Tour de force cinématographique pour l’époque, La Corde constitue – par ses multiples plans-séquences qui, cadencés par des fondus au noir sur le vêtement des acteurs, jalonnent le récit et donnent aux interprètes l’occasion d’accomplir des performances de haut vol – le gratin du cinéma américain de la fin des années 1940’. Ces longues prises susmentionnées permettent un développement ininterrompu de certains des protagonistes qui apparaissent alors plus vrais que nature au cœur d’un décor très théâtral. L’on compte parmi eux Rupert Cadell (James Stewart), un fringant, raffiné et non moins charismatique professeur à la logique ingénieuse qui s’essaye à l’exercice de l’enquête. Le dressage de table de dernière minute décidé par les hôtes (qui furent autrefois ses étudiants) que sont Brandon (John Dall) et Phillip (Farley Granger) lui semble une initiative énigmatique qui va piquer sa curiosité et mener à sa tentative d’investigation.
Cette dernière permet à Hitchcock de filmer successivement des dialogues qui captivent les spectateurs que nous sommes et mettent sur la table (ou sur le coffre c’est selon) le débat (tantôt stérile, quelquefois houleux mais souvent fascinant) du droit de vie et de mort fondé sur l'origine sociale. Dès lors, c’est l’idée d’une inégalité anthropologique qui s’installe et légitimerait l’existence d’un tel pouvoir pour les uns ; d’une telle épée de Damoclès pour les autres. L’idée qu’une certaine élite puisse bénéficier d’un permis de tuer qu’elle serait en droit de faire valoir vis-à-vis de ceux qu’elle jugerait parasitaires pour la société est une diablerie géniale tant sa nature arbitraire la rend implacable. Hitchcock, loin d’être le père de cette trouvaille, en fait déjà suffisamment en l’employant pour proposer une œuvre riche d’enseignements philosophiques qu’il distille au gré d’une mise en scène soignée et déjà si familière.
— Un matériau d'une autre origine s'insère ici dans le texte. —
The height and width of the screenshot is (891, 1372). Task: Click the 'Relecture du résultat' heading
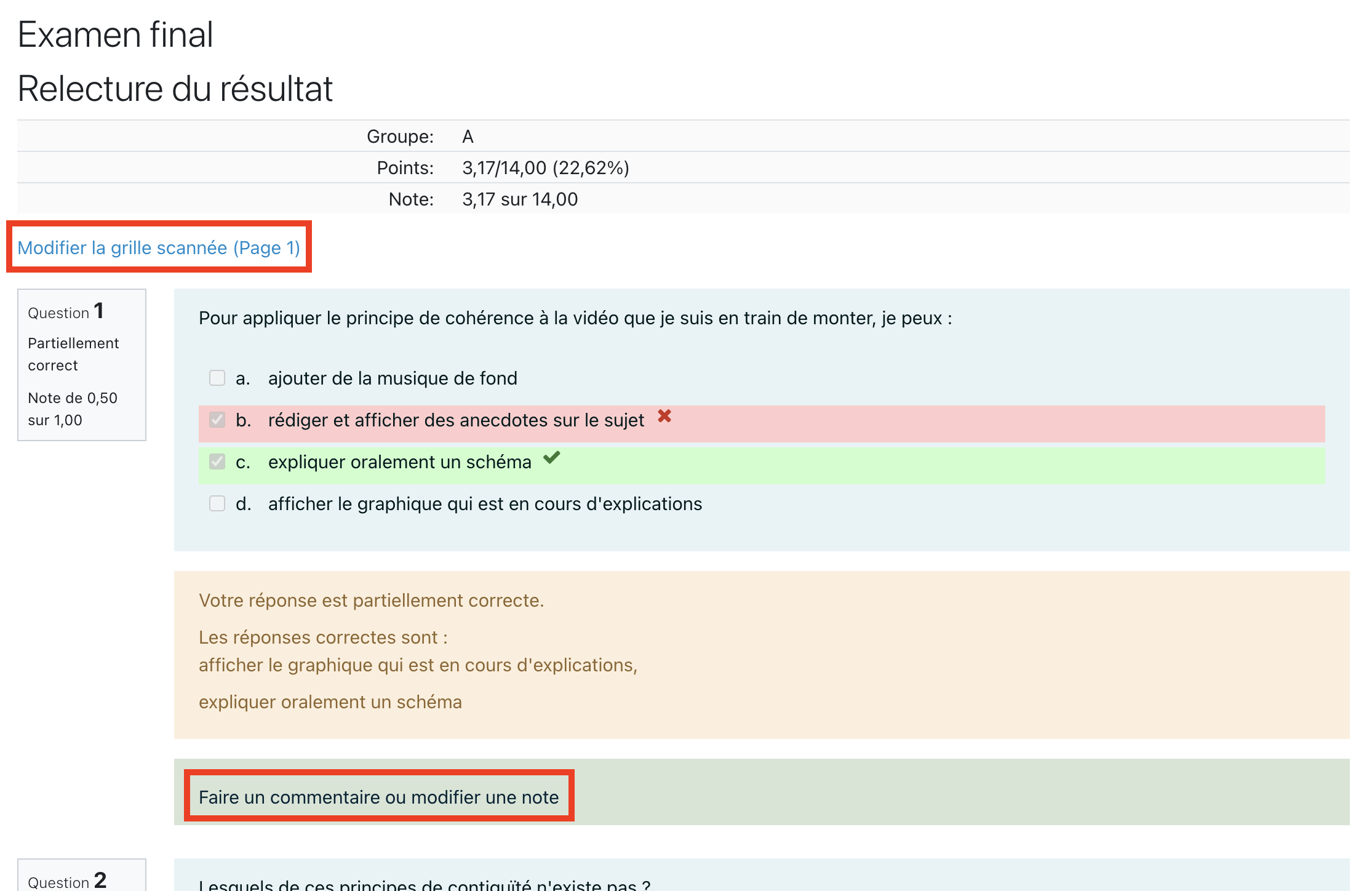click(x=175, y=89)
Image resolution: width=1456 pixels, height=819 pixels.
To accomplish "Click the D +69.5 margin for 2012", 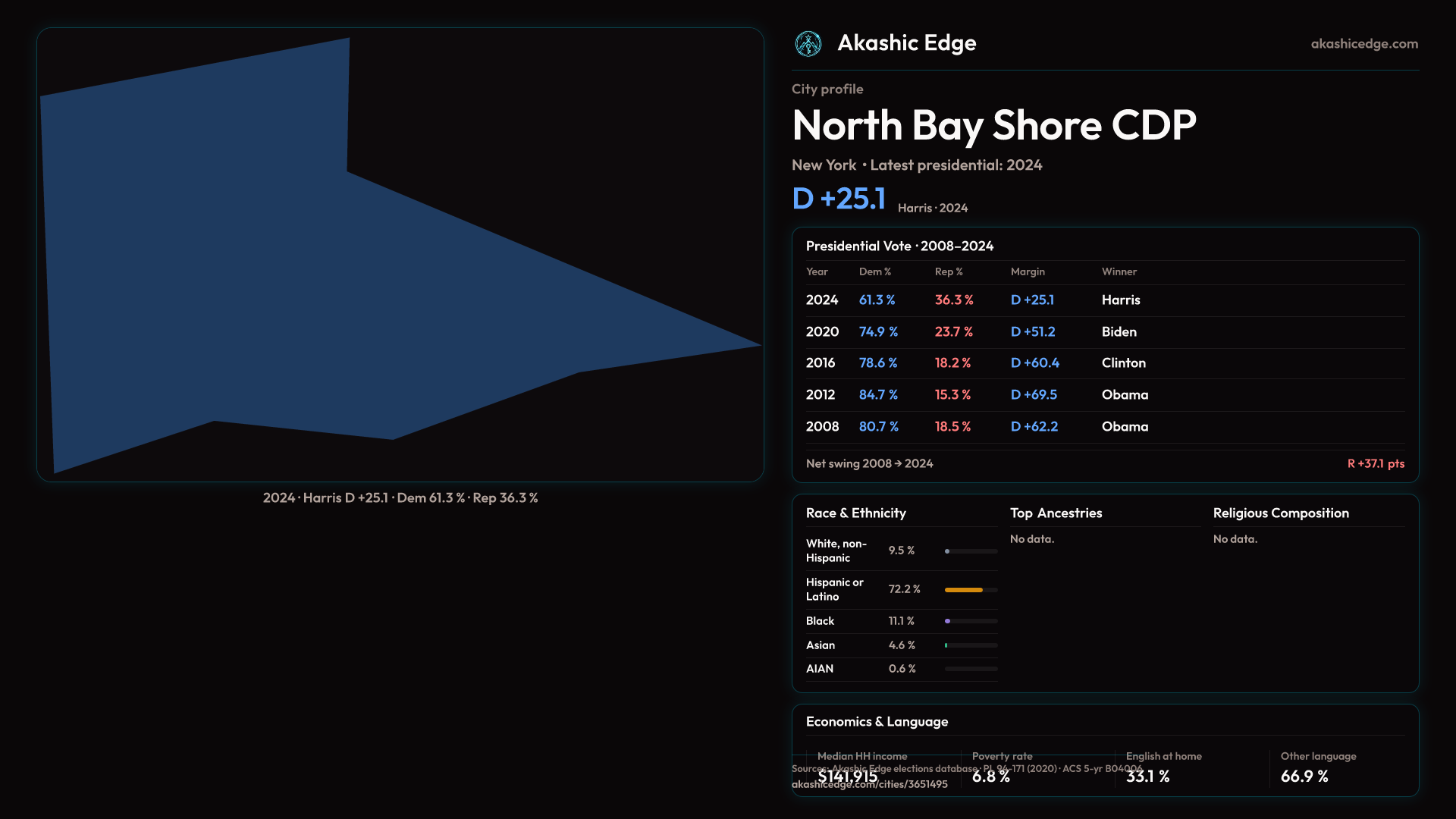I will [1033, 395].
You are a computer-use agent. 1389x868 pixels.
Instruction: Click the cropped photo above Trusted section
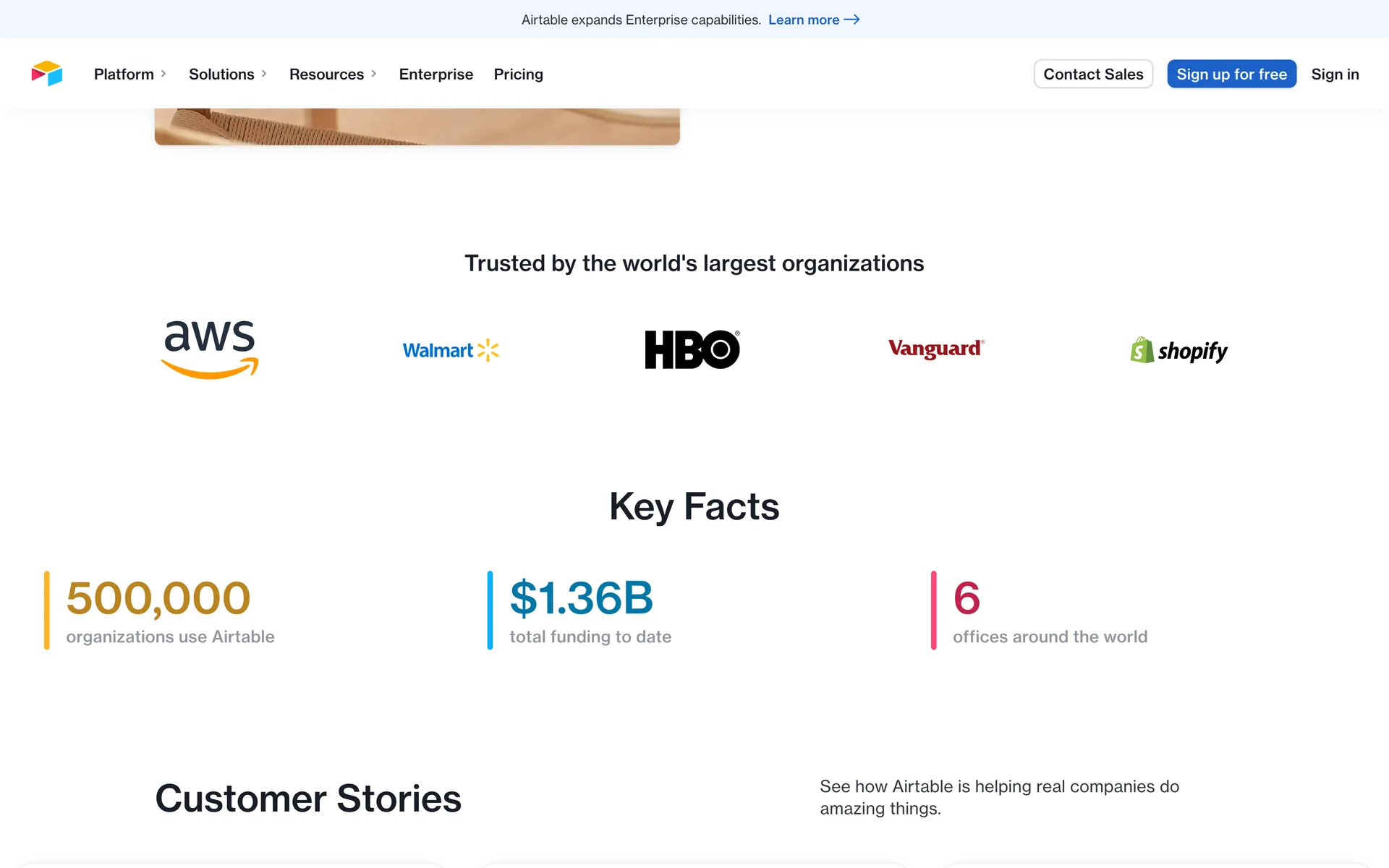coord(417,127)
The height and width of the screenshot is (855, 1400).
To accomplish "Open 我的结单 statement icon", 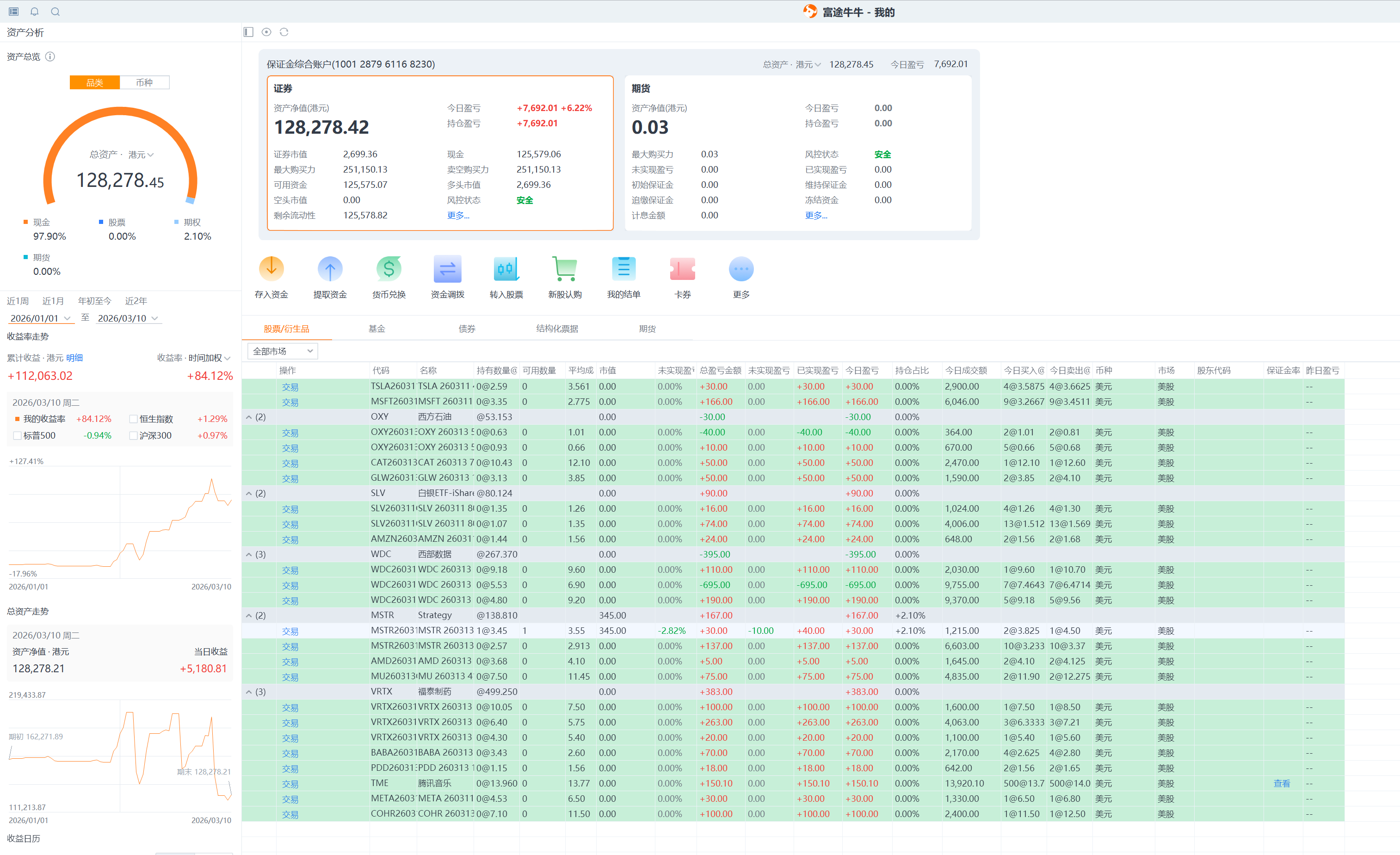I will (x=623, y=269).
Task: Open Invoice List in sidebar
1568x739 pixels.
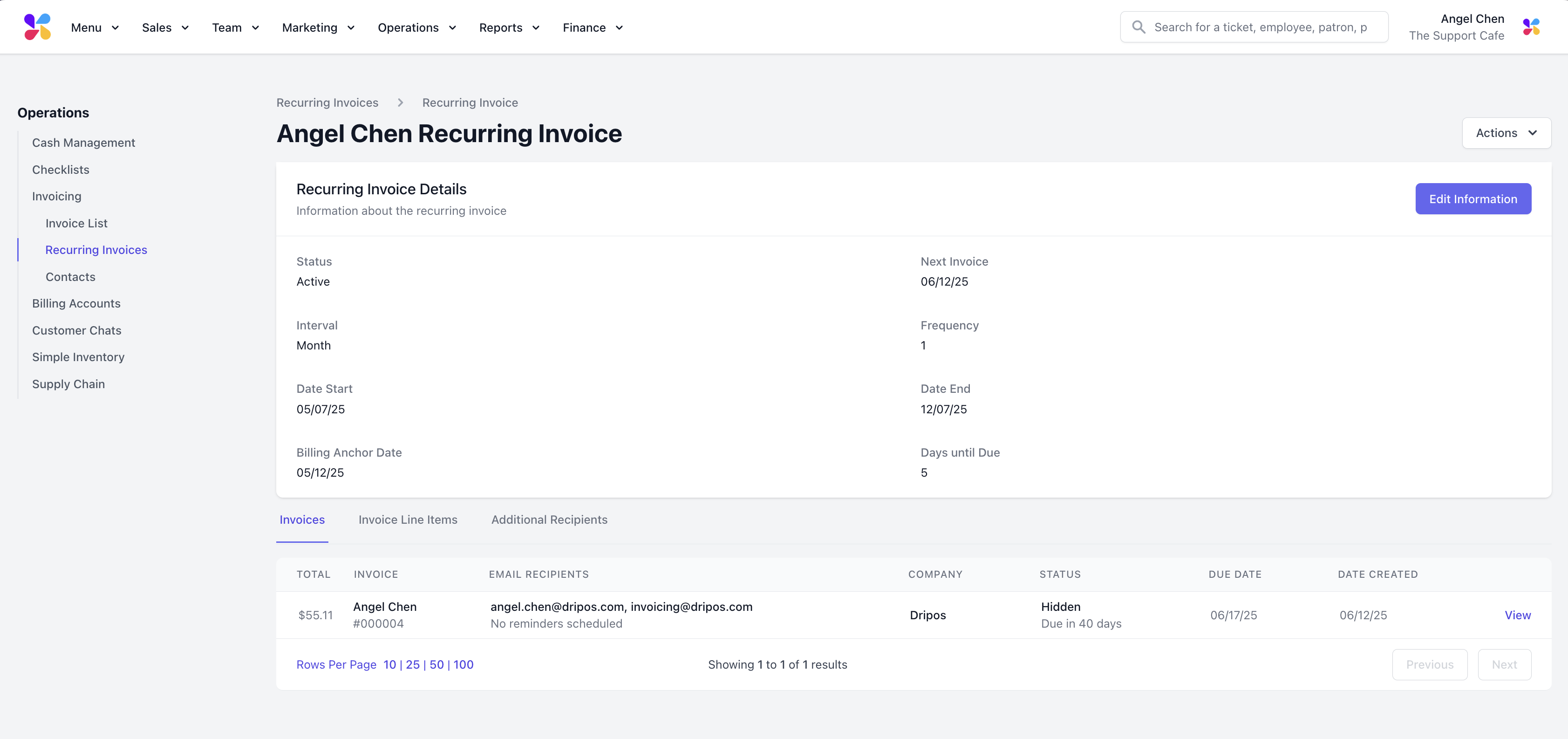Action: point(76,223)
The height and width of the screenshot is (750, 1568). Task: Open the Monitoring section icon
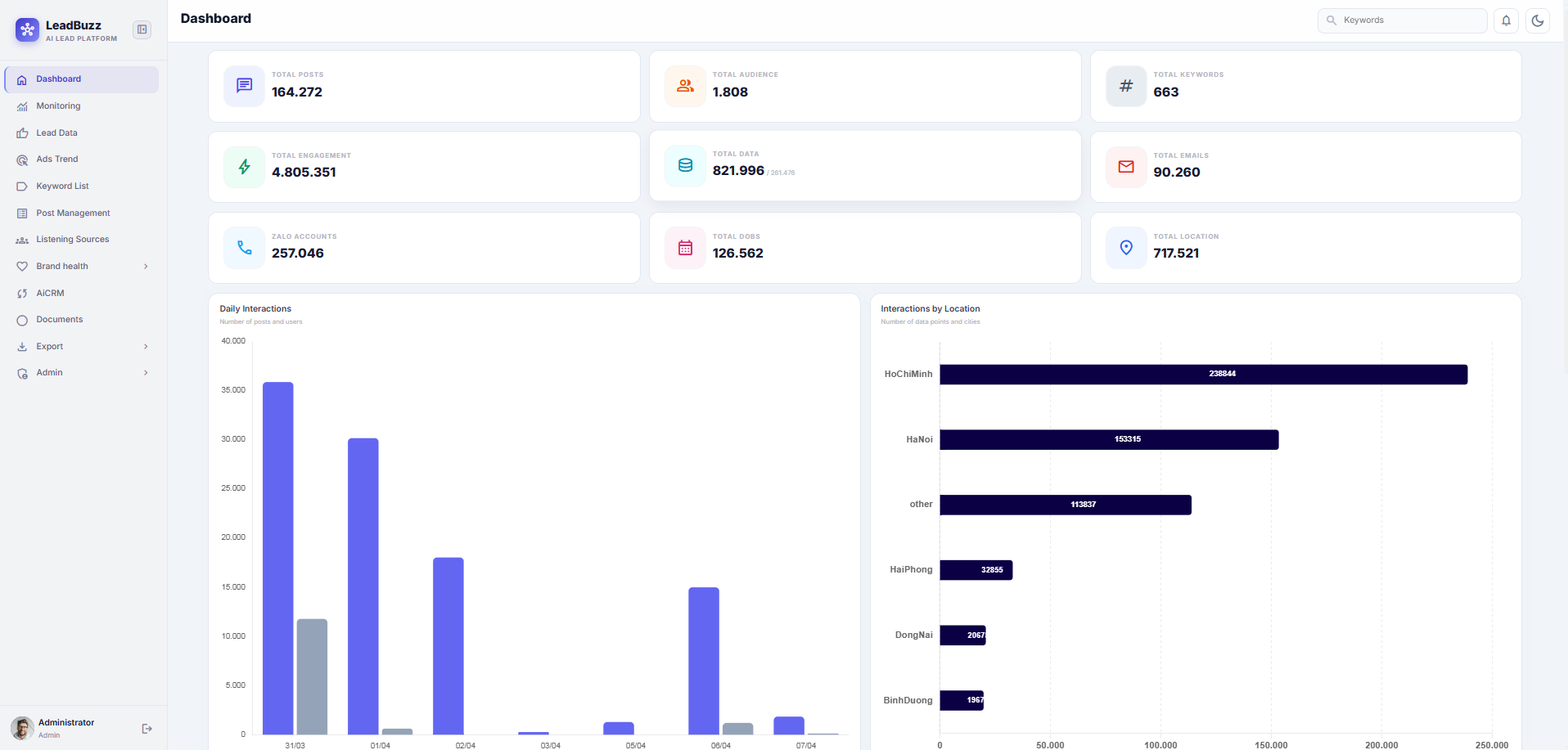22,106
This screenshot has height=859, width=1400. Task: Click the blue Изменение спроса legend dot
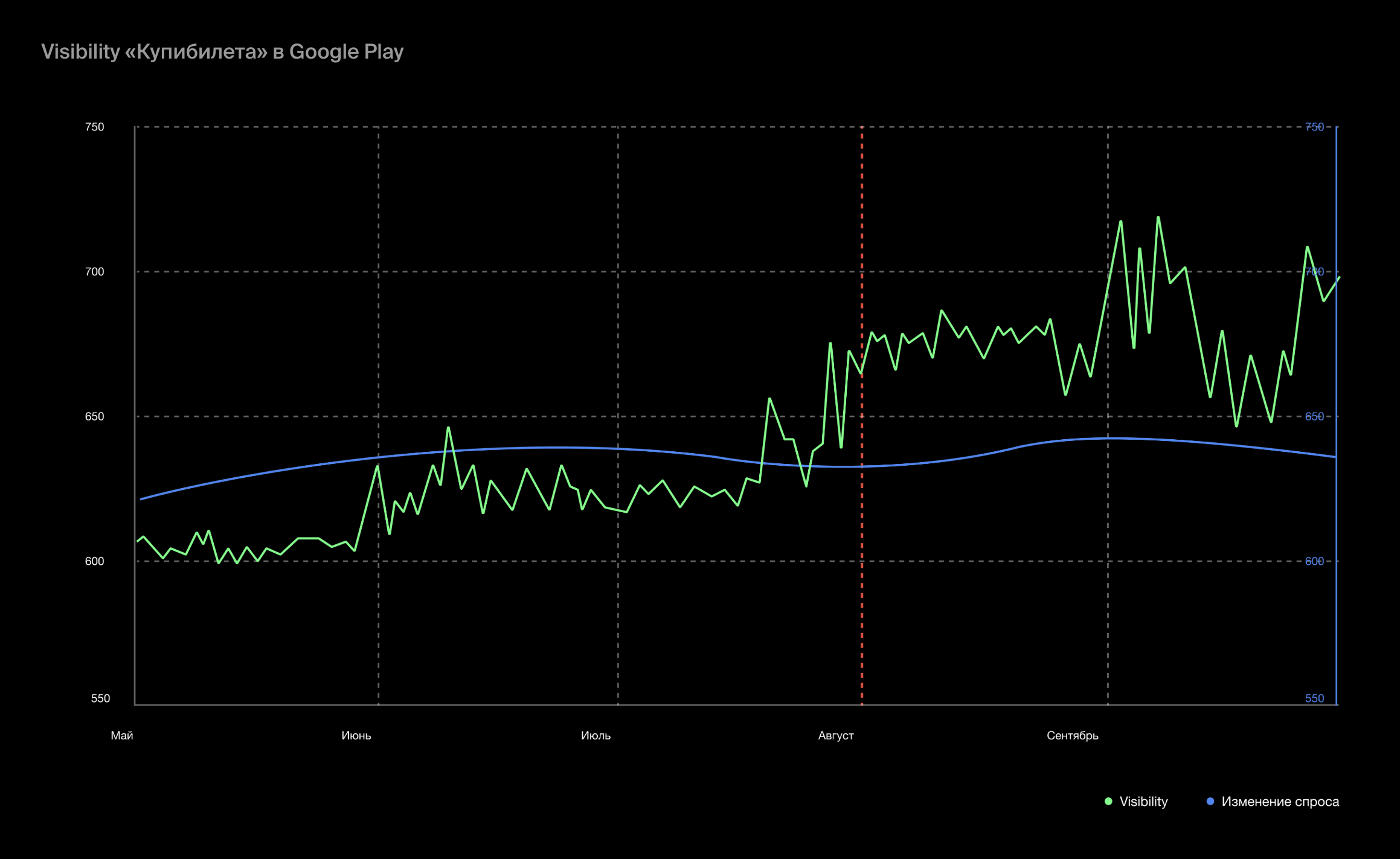pos(1210,802)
Pour autant, le long-métrage n’est pas exempt de tout reproche. À coup sûr, peut lui être imputée une vraisemblance scénaristique douteuse au moment du dénouement, lorsque le personnage de James Stewart semble effaré à l’idée que ses théories nietzschéennes sur le droit de vie et de mort (fonction d’une qualité intrinsèquement hétérogène entre les hommes) puissent être détournées et mises en pratique par certains de ses étudiants les plus zélés. À cela s’ajoute un Farley Granger méprisable tant on est frappé de véhémence à l’aune de sa performance horripilante dans la peau d’un jeune bourgeois propre sur lui mais qui ne trouve pas le courage de ses ambitions et paraît ridiculement insipide à côté de son sinistre compère (superbement interprété par John Dall) qui, lui, exhibe dangereusement (pour ne pas dire naïvement) sa manœuvre macabre avec une perversité diabolique, à tel point qu’on en vient à développer à son égard un intérêt coupable.
En somme, La Corde est un métrage brillant par nombre d’aspects, imparfait par quelques critiques tatillonnes qu’il rend possibles mais c’est avant tout un film qui rappelle toute l’élégance du cinéma d’Alfred Hitchcock et, en cela, il mérite bien qu'on lui accorde une heure et vingt petites minutes de notre temps.